È questo il vuoto che SATI — Smart Analytics for Tourism Intelligence — ha deciso di colmare. SATI è una piattaforma phygital brevettata che restituisce alle destinazioni turistiche la capacità di conoscere se stesse. Non attraverso sondaggi occasionali o statistiche aggregate con mesi di ritardo, ma in tempo reale, con un metodo scientifico e un’infrastruttura leggera, scalabile, già operativa.
Cosa abbiamo costruito
SATI è una piattaforma phygital brevettata che restituisce alle destinazioni turistiche la capacità di conoscere se stesse. Il meccanismo centrale è la Meta Mappa: una mappa digitale interattiva distribuita ai turisti prima e durante la visita. Non un’app da scaricare, non un totem da installare — uno strumento che il visitatore usa spontaneamente perché lo aiuta davvero a esplorare meglio. Ogni interazione genera un dato anonimo che alimenta il nostro algoritmo di stima proprietario.
L’algoritmo combina tre fonti: i dati di utilizzo della Meta Mappa (peso 40%), le variazioni di connessione alla rete WiFi pubblica (35%), e il rapporto sosta/transito rilevato da sensori ottici come il Milesight VS125-P (25%). Il risultato è una stima del flusso turistico reale — non dichiarato, non campionato — con una precisione difficilmente raggiungibile con gli strumenti tradizionali.
Un punto che ci tengo sempre a sottolineare: SATI non traccia singoli individui. Tutti i dati sono aggregati e anonimi, nel pieno rispetto del GDPR. Per le pubbliche amministrazioni con cui lavoriamo, questo non è un dettaglio tecnico — è spesso il presupposto che rende possibile la conversazione.
La piattaforma integra anche moduli di realtà aumentata e virtuale per la valorizzazione dei siti storici (“Point & See”), strumenti di analisi semantica dei contenuti generati dagli utenti, e un’architettura aperta compatibile con i sistemi già in uso dalle PA. Il sistema è protetto dal brevetto UIBM n. 102025000007887, depositato il 10 aprile 2025, con report di ricerca EPO già ricevuto dall’Aia.
Il riconoscimento che ha cambiato la prospettiva
Nel 2025 è arrivata una notizia che ha cambiato il modo in cui guardiamo al percorso che stiamo facendo.
Fondazione CHANGES — il partenariato esteso del PNRR che coinvolge la Sapienza Università di Roma e altri atenei e centri di ricerca nazionali — ci ha selezionati nell’ambito del bando per la valorizzazione degli asset immateriali delle startup innovative. Una Commissione scientifica indipendente ha esaminato la nostra proposta — “Sistema interattivo per accesso controllato a contenuti digitali di tipo turistico, informativo, promozionale o ludico” — e ha deciso di investire: licenza non esclusiva a €50.000 (Prot. CHANGES-BAN-0007, CUP: B83D22001210006).

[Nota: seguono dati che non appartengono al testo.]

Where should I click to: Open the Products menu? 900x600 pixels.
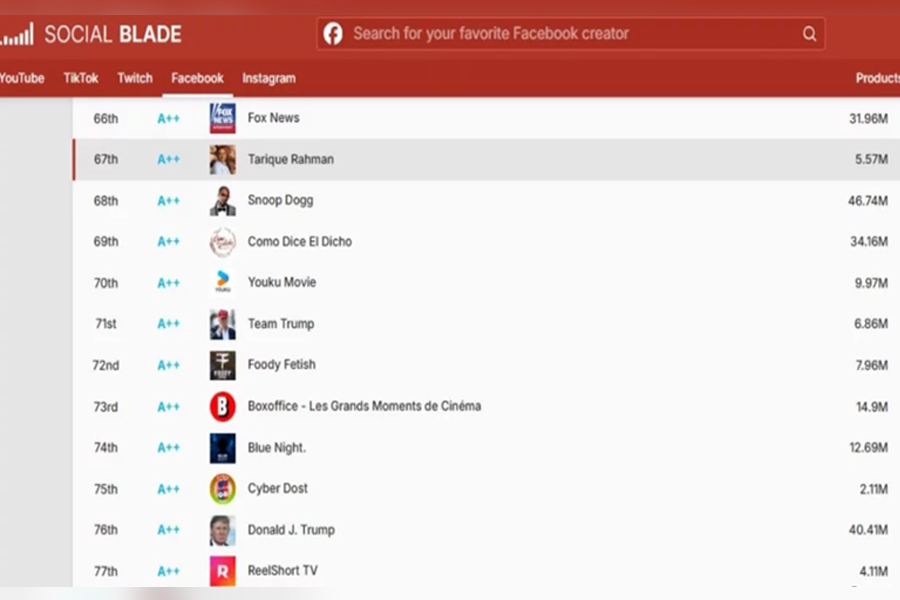coord(877,78)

Voglio essere preciso su cosa significa questo risultato, perché è facile confonderlo con altri tipi di riconoscimento. Non è un premio di pitch. Non è l’ammissione a un acceleratore. È un soggetto terzo autorevole — istituzionale, accademico, finanziato dal PNRR — che ha analizzato nel merito la nostra tecnologia e ha scelto di investirci. Per noi, startup nata nel 2024 nel Sannio campano, la differenza non è sottile.
SATI non genera valore solo nel mercato B2G delle pubbliche amministrazioni. Genera valore nel perimetro della ricerca e dell’innovazione culturale italiana. Questa è una consapevolezza nuova, e ci apre strade che all’inizio non avevamo immaginato.
Tutto questo è stato costruito insieme a un team straordinario: Valentino Vitale, Alessandro Ciotola — e a tutte le persone che in questi mesi hanno creduto nel progetto, tra cui Loris Lanzellotti e la rete di Fondazione Ampioraggio, che ci ha dato uno spazio per raccontare questa storia.
Il percorso è appena cominciato. Ma oggi sappiamo che la direzione è quella giusta.
Alfonso Consalvo, CEO e Founder di Italy VR Experience S.r.l. e co-inventore della piattaforma SATI.